# AVAILABLE DATA:
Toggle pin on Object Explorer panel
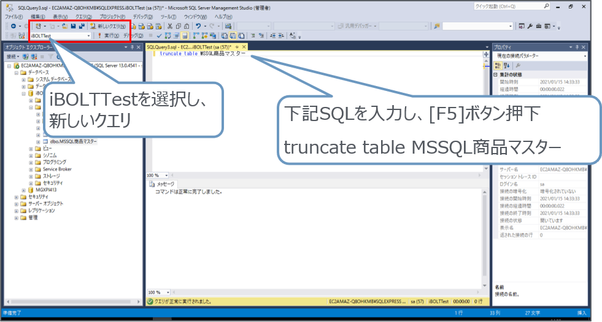The height and width of the screenshot is (322, 602). tap(132, 47)
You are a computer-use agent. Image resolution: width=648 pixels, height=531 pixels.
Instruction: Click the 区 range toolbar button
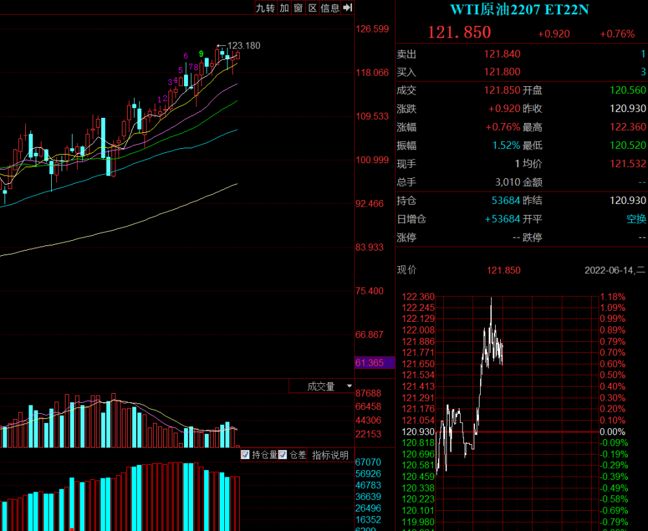pos(312,8)
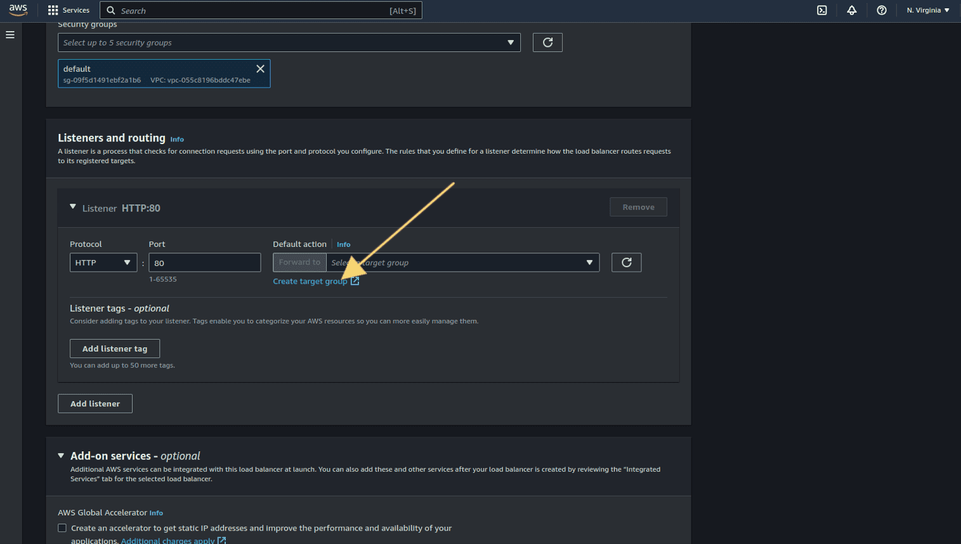This screenshot has height=544, width=961.
Task: Open the N. Virginia region menu
Action: pyautogui.click(x=927, y=10)
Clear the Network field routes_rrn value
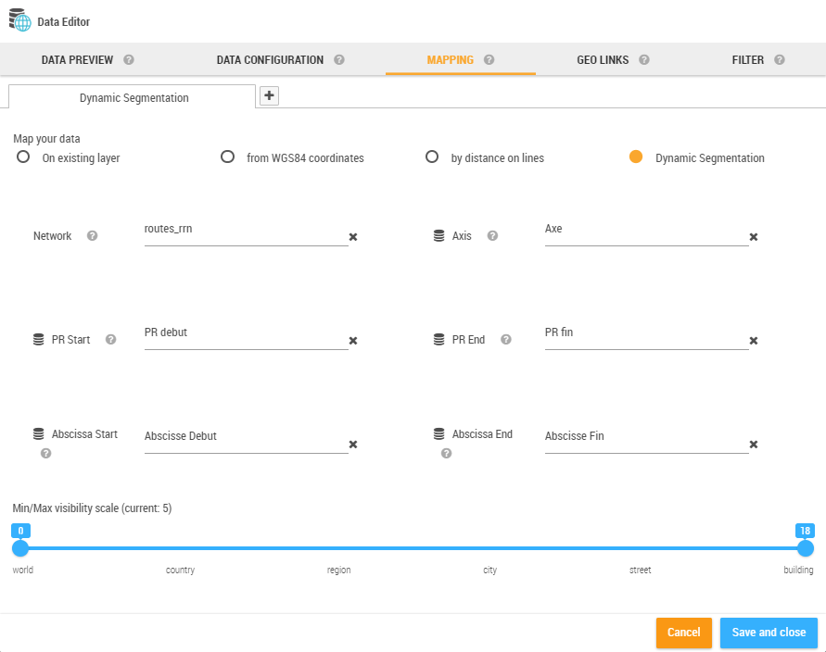The width and height of the screenshot is (826, 652). pyautogui.click(x=353, y=237)
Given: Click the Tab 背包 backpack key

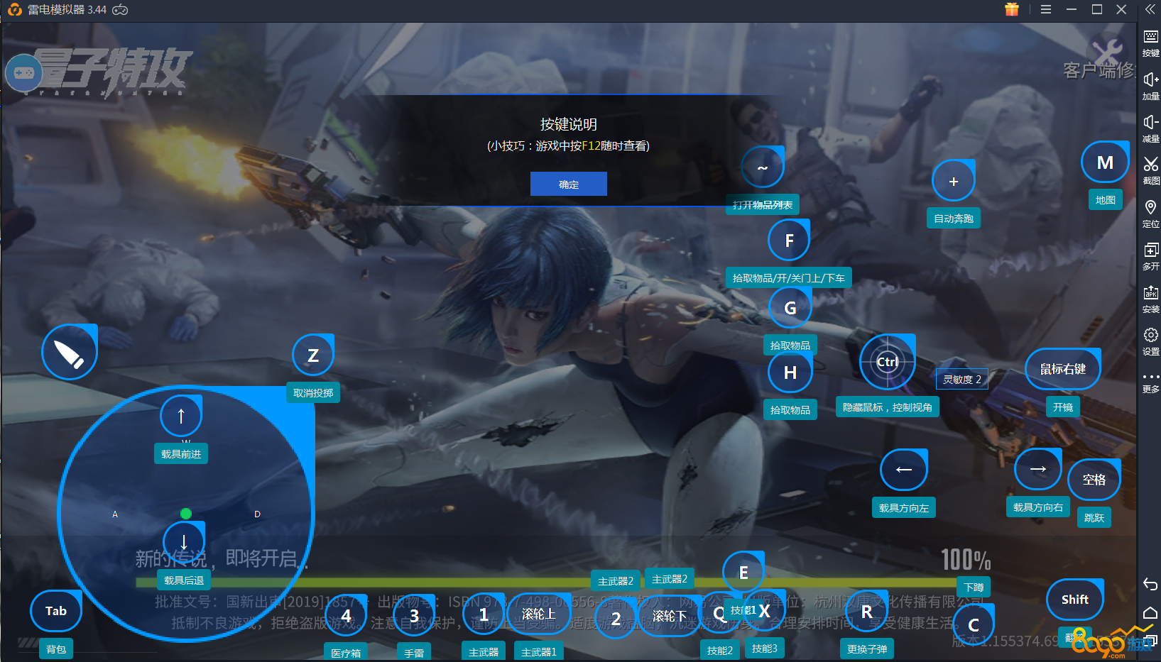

# TASK DETAILS:
Write out, word for word, only the lines from the one containing "Clear the Network field routes_rrn value" to the end of the data above; the pictures stay out.

# TASK OUTPUT:
Clear the Network field routes_rrn value
The width and height of the screenshot is (826, 652). pyautogui.click(x=353, y=237)
Given: Click the Tab 背包 backpack key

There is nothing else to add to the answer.